Greek Chicken Gyros
Serves 4
Prep time: 20 minutes (+30 minutes marinating)
Cook time: 15–20 minutes
500g boneless chicken thighs or breasts, cut into strips
150g Greek yoghurt
2 tablespoons olive oil
Juice of 1 lemon
3 garlic cloves, minced
1 tablespoon red wine vinegar
1 teaspoon dried oregano
Salt and pepper
To serve:
4–6 flatbreads or pitas
Sliced red onion
Sliced tomato
Shredded lettuce or cucumber
Feta cheese (optional)
Fresh parsley (optional)
For the tzatziki:
150g Greek yoghurt
½ cucumber, grated and excess water squeezed out
1 garlic clove, minced
1 tablespoon olive oil
1 teaspoon lemon juice
Salt and pepper
In a bowl, combine yoghurt, olive oil, lemon juice, garlic, vinegar, oregano, salt and pepper.
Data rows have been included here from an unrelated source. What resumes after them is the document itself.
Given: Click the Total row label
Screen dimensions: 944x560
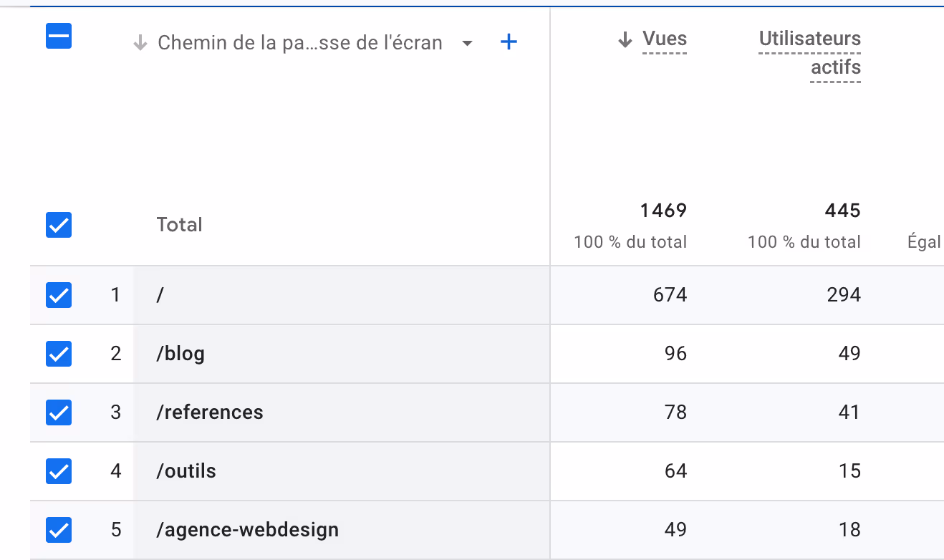Looking at the screenshot, I should click(x=180, y=225).
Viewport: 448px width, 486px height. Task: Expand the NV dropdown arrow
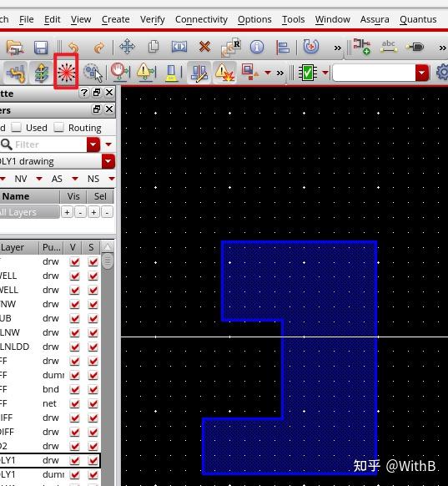39,179
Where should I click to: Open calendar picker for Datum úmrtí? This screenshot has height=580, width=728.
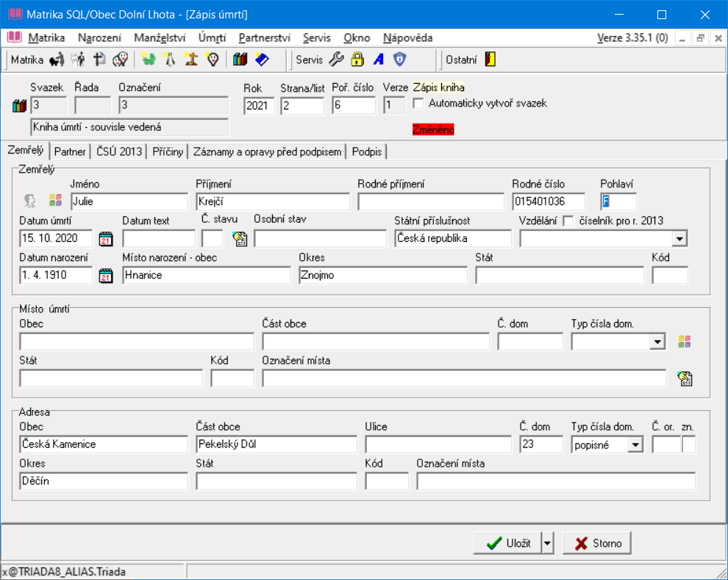pos(105,238)
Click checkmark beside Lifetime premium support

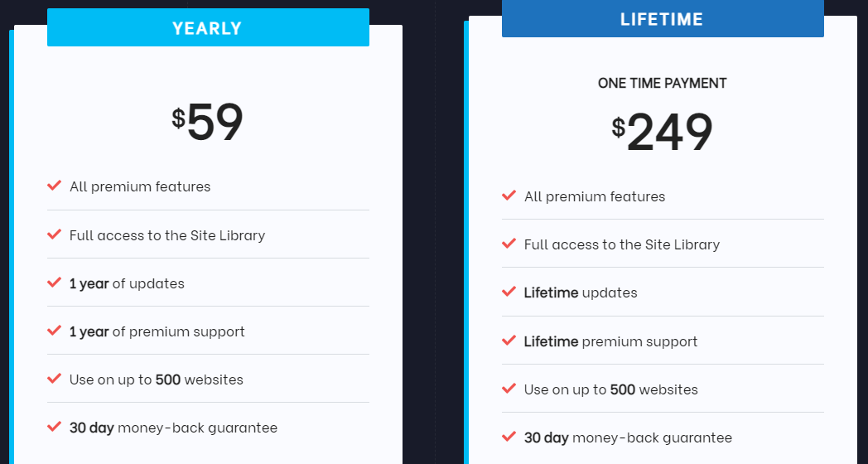pos(509,341)
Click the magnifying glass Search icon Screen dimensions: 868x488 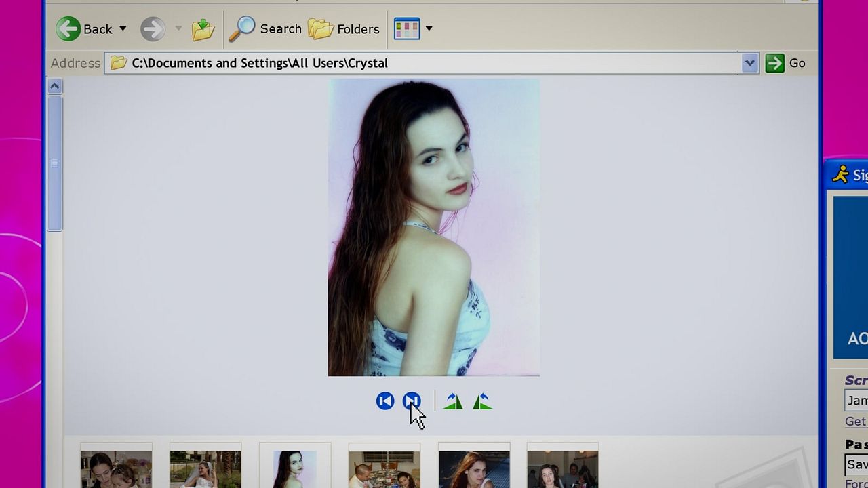pyautogui.click(x=241, y=28)
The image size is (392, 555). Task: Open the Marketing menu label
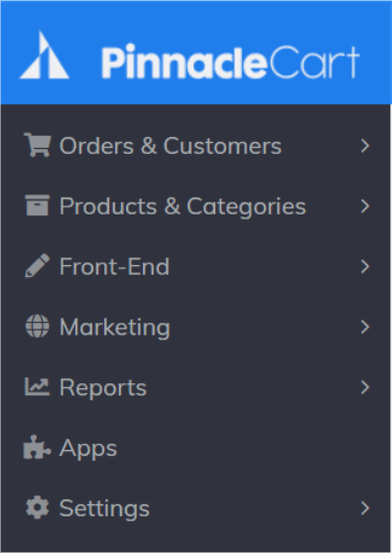coord(115,328)
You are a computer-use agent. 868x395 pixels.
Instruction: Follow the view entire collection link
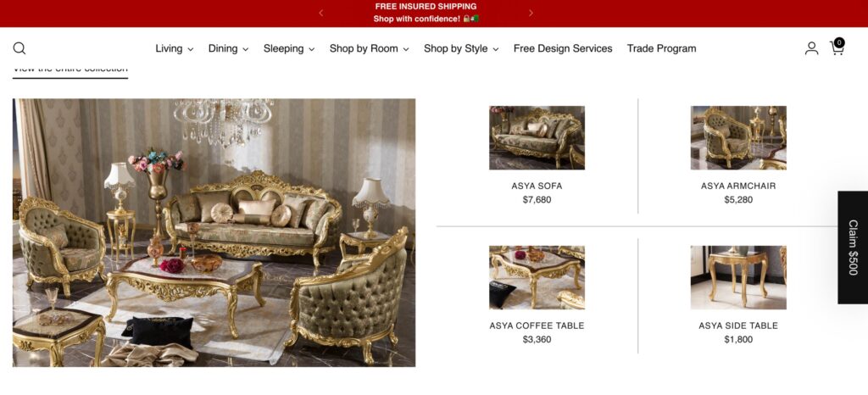70,70
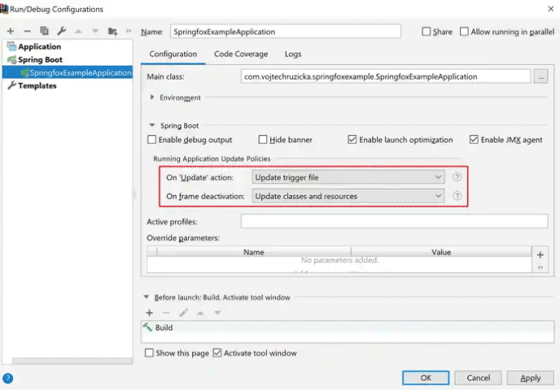Copy the selected configuration
This screenshot has width=560, height=392.
click(44, 31)
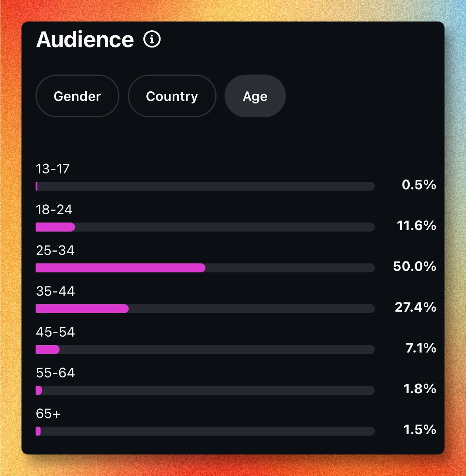The width and height of the screenshot is (466, 476).
Task: Click the 7.1% percentage value
Action: 421,348
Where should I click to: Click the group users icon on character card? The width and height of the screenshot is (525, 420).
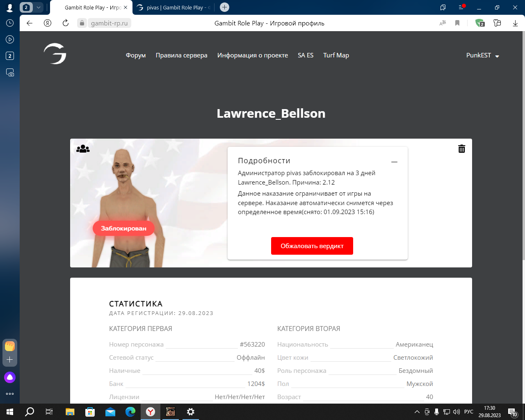pos(83,149)
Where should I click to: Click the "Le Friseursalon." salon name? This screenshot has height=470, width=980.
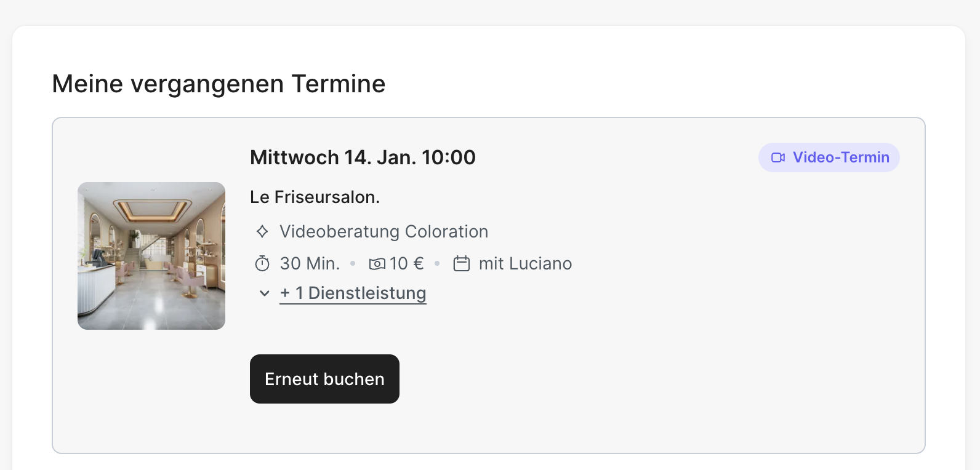click(x=315, y=197)
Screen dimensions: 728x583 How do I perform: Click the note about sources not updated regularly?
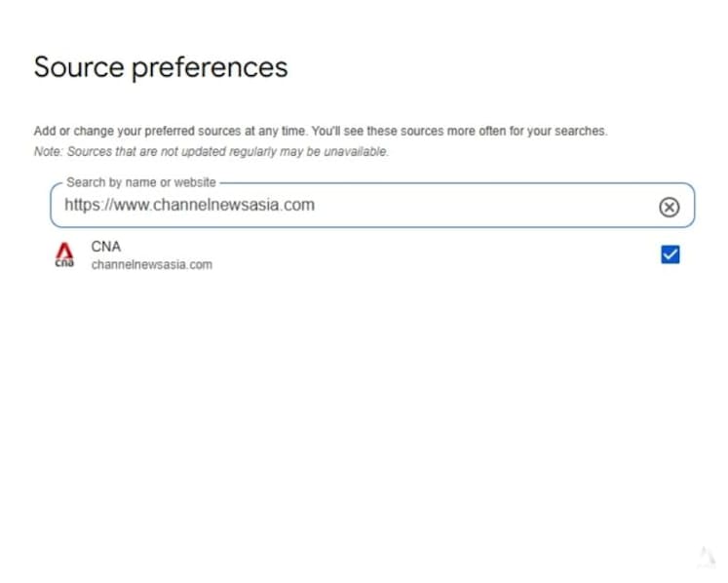pos(211,151)
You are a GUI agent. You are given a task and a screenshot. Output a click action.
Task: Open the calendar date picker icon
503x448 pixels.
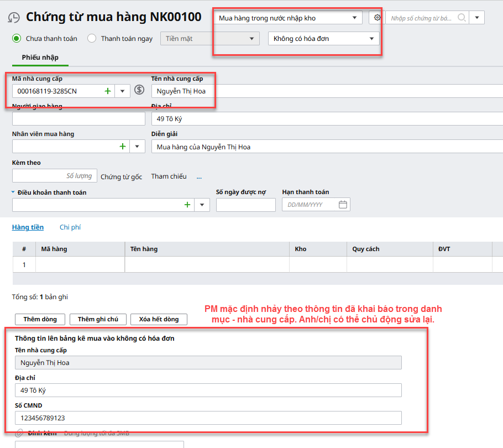[x=343, y=205]
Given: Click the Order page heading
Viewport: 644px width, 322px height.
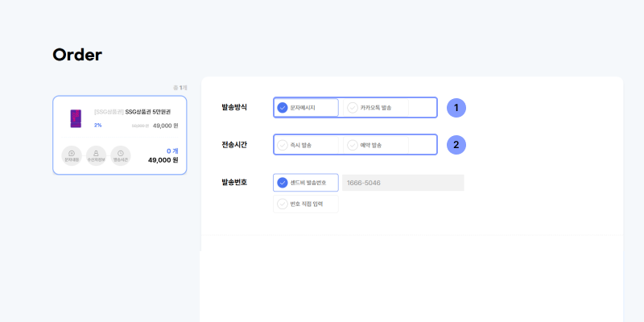Looking at the screenshot, I should pyautogui.click(x=77, y=55).
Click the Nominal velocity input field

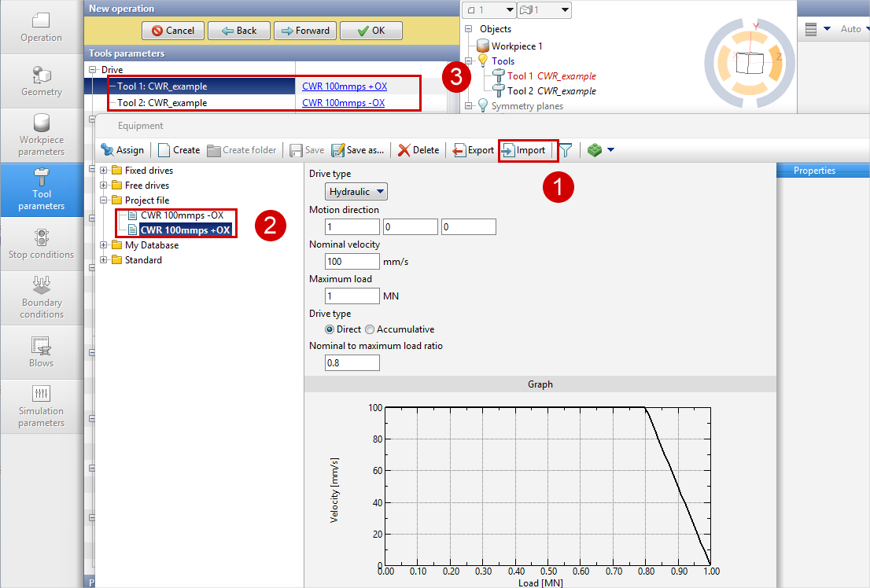tap(352, 261)
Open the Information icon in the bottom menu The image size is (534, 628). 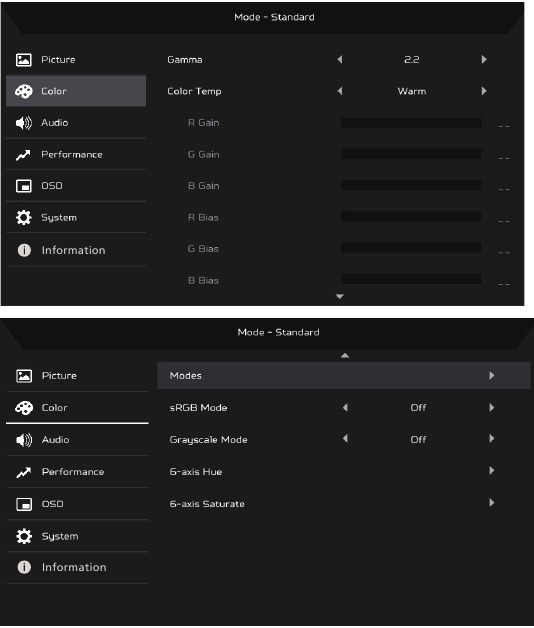(x=24, y=567)
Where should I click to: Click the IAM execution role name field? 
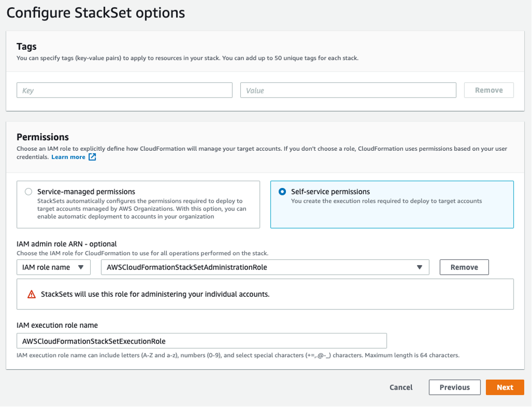tap(201, 341)
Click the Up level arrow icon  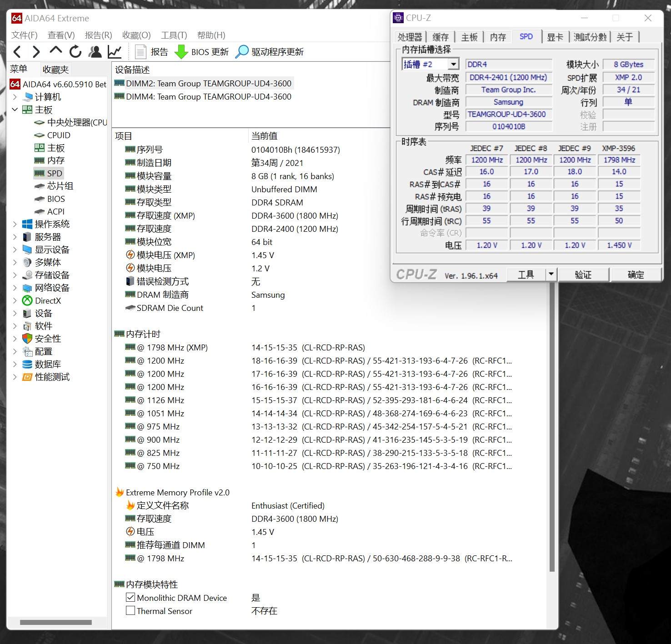tap(55, 51)
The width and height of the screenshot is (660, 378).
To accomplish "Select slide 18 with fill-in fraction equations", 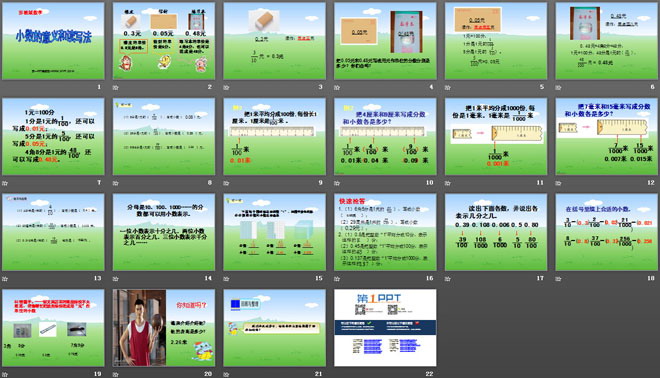I will point(607,232).
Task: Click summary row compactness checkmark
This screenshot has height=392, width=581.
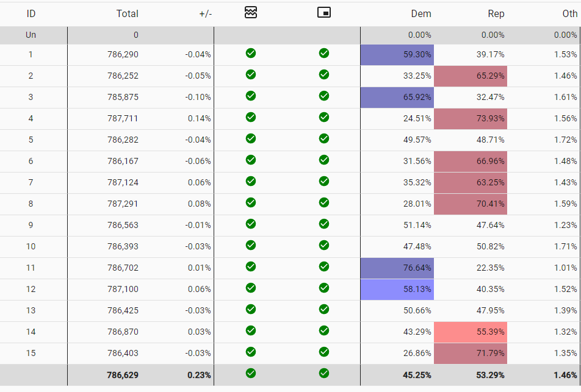Action: pos(324,373)
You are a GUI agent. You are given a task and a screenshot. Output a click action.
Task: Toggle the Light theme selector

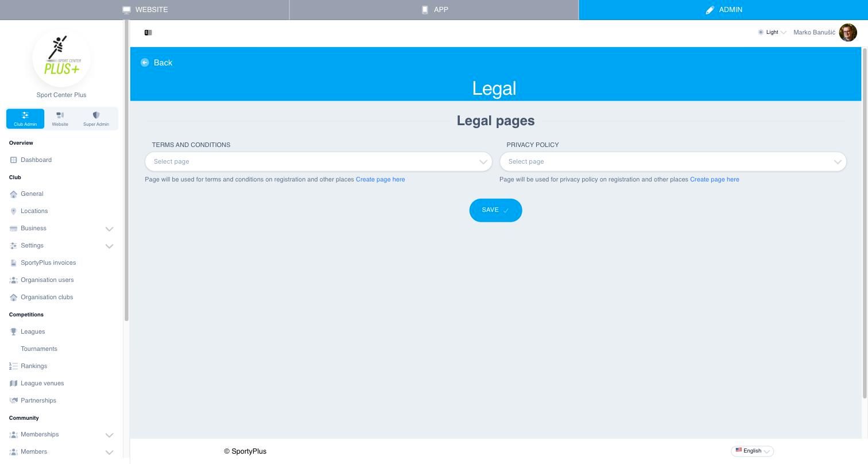pos(772,32)
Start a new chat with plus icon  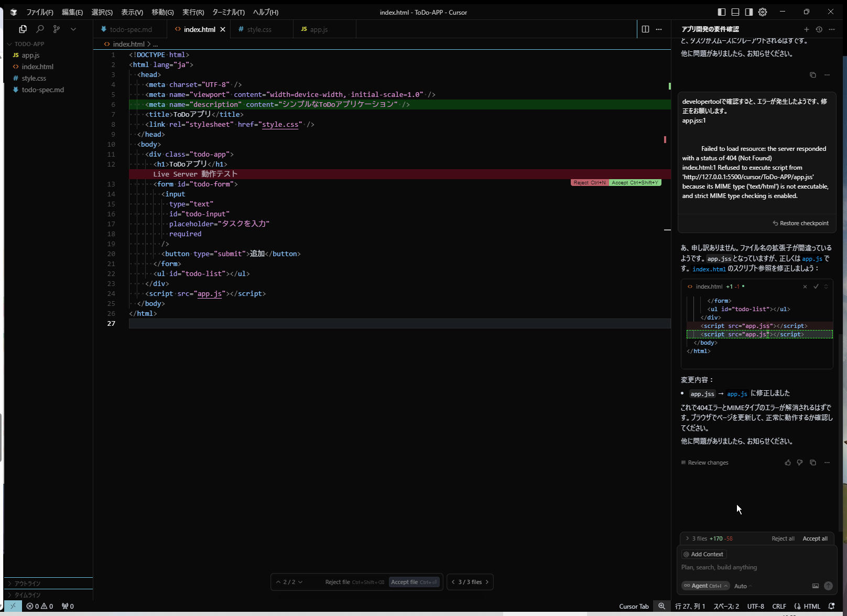tap(806, 29)
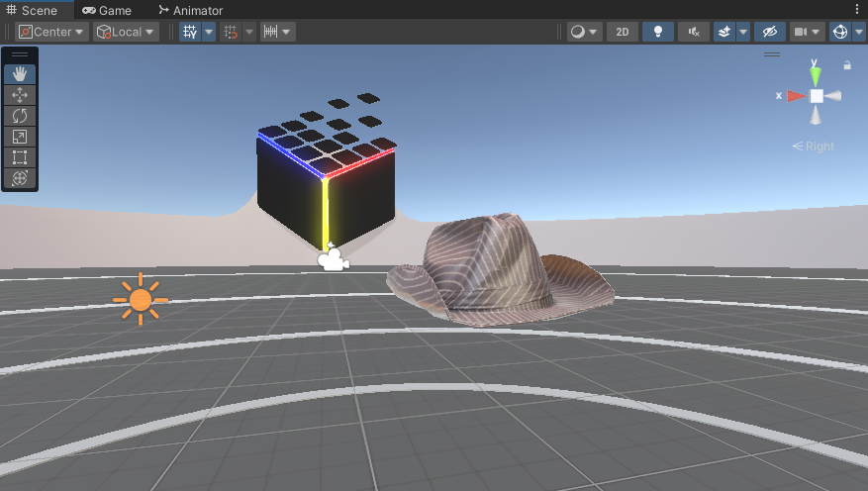The width and height of the screenshot is (868, 491).
Task: Open the Local handle rotation dropdown
Action: coord(126,32)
Add the chicken and mix to coat. Marinate for at least 30 minutes or overnight in the fridge.
Mix all tzatziki ingredients together in a small bowl and chill until ready to serve.
Heat a frying pan or griddle over medium-high heat. Cook the chicken for 6–8 minutes, turning until cooked through and lightly charred.
Warm the flatbreads or pitas.
Assemble the gyros with chicken, tzatziki, onion, tomato, lettuce or cucumber, and feta or parsley if using. Wrap and serve.